THE PROBLEM
Transcribe the lines below verbatim, skipping the images.

RECORDED DATA
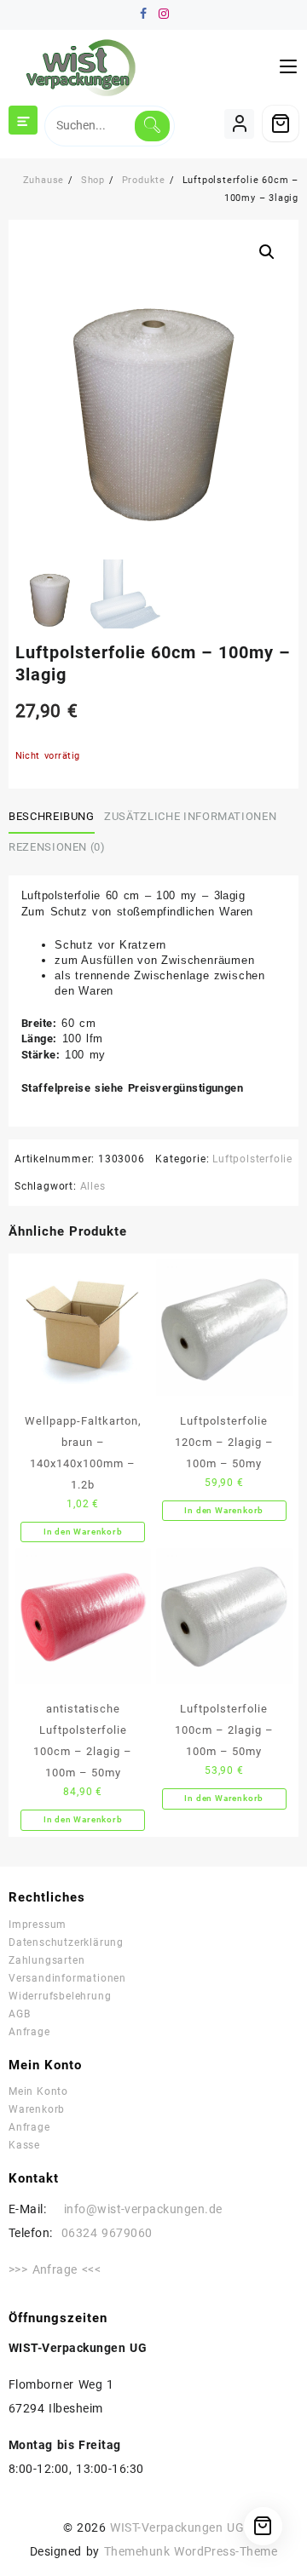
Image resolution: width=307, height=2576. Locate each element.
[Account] (239, 124)
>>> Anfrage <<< (55, 2269)
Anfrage (29, 2032)
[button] (267, 252)
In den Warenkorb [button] (83, 1531)
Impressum (38, 1925)
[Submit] (152, 126)
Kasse (24, 2145)
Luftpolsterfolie (252, 1159)
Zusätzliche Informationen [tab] (190, 816)
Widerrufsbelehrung (60, 1996)
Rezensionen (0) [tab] (57, 846)
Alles (93, 1186)
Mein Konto (38, 2091)
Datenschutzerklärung (66, 1942)
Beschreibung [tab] (52, 816)
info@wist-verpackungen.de (134, 2209)
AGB (19, 2014)
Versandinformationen (67, 1978)
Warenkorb (37, 2109)
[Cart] (280, 123)
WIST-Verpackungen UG (177, 2527)
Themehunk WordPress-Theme (191, 2551)
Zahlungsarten (46, 1960)
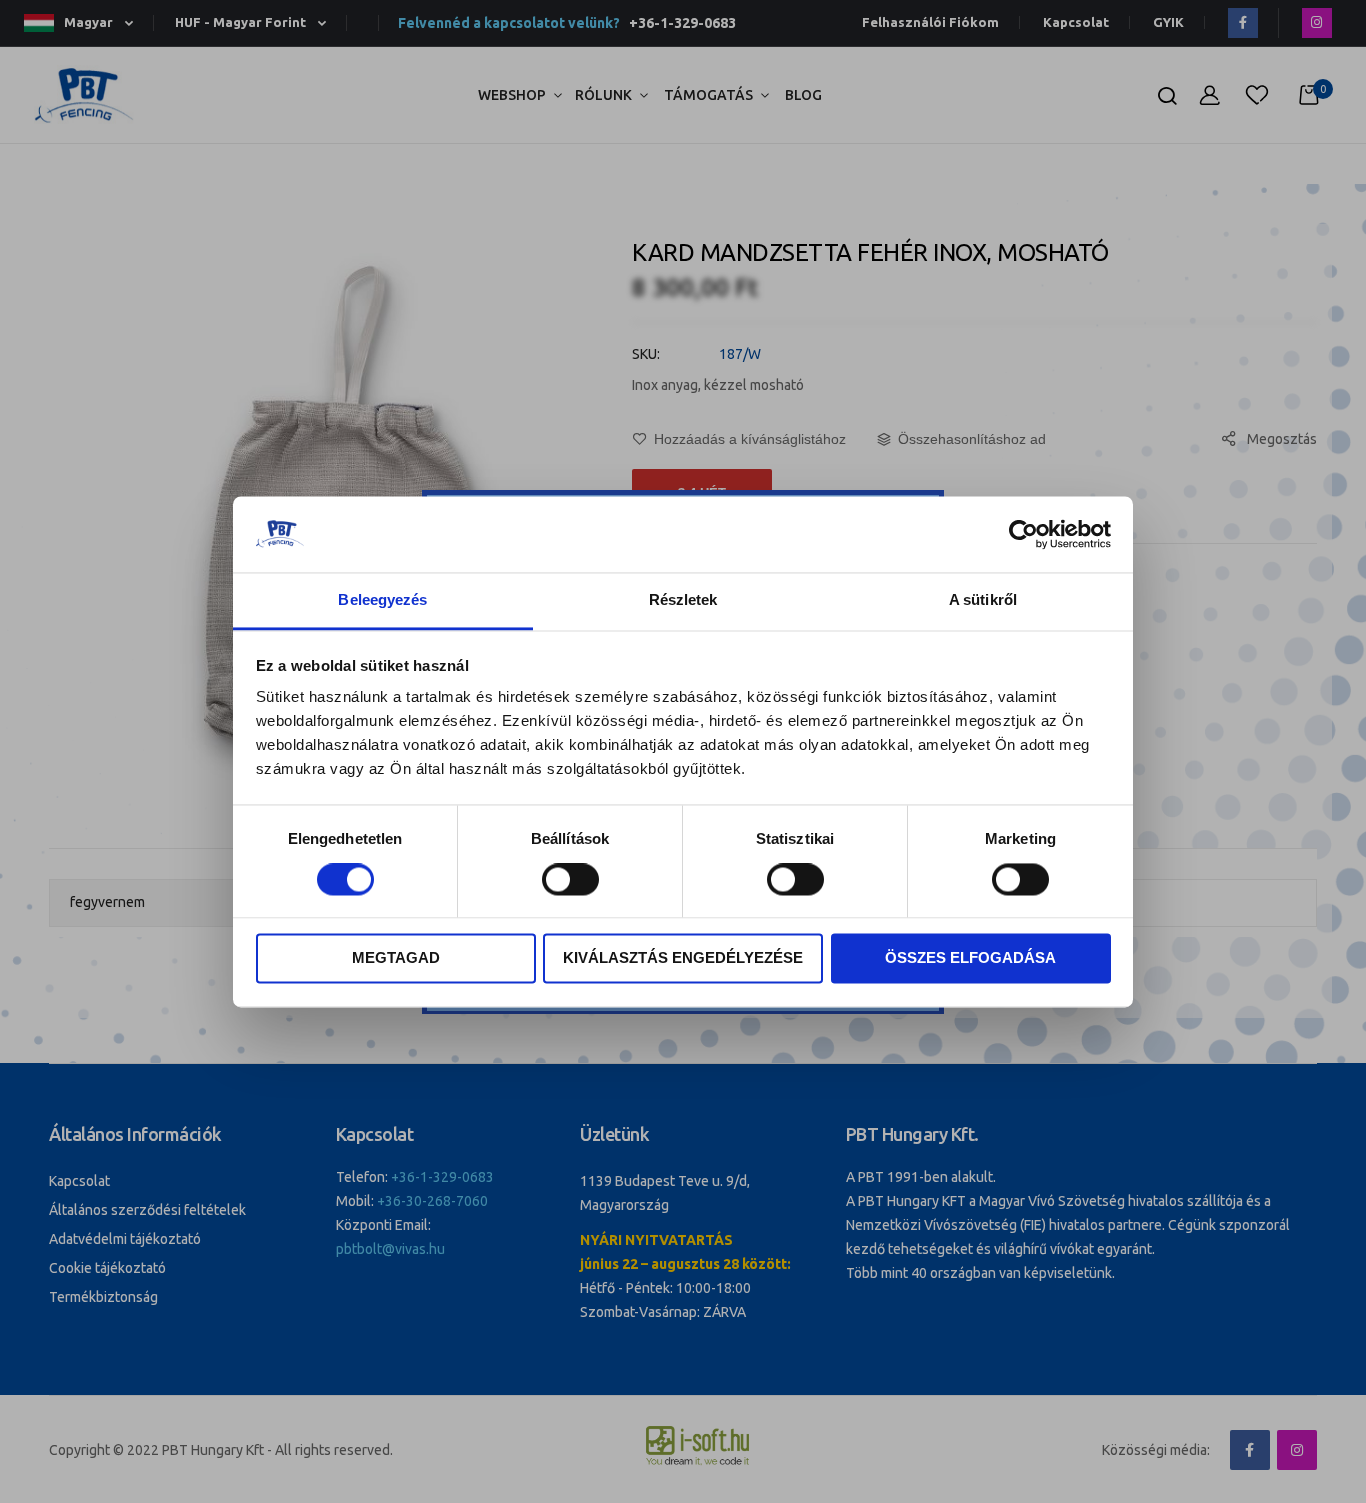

ANSWER BELOW
Image resolution: width=307, height=2576. Locate each element.
[Account] (239, 124)
>>> Anfrage <<< (55, 2269)
Anfrage (29, 2032)
[button] (267, 252)
In den Warenkorb [button] (83, 1531)
Impressum (38, 1925)
[Submit] (152, 126)
Kasse (24, 2145)
Luftpolsterfolie (252, 1159)
Zusätzliche Informationen [tab] (190, 816)
Widerrufsbelehrung (60, 1996)
Rezensionen (0) [tab] (57, 846)
Alles (93, 1186)
Mein Konto (38, 2091)
Datenschutzerklärung (66, 1942)
Beschreibung [tab] (52, 816)
info@wist-verpackungen.de (134, 2209)
AGB (19, 2014)
Versandinformationen (67, 1978)
Warenkorb (37, 2109)
[Cart] (280, 123)
WIST-Verpackungen UG (177, 2527)
Themehunk WordPress-Theme (191, 2551)
Zahlungsarten (46, 1960)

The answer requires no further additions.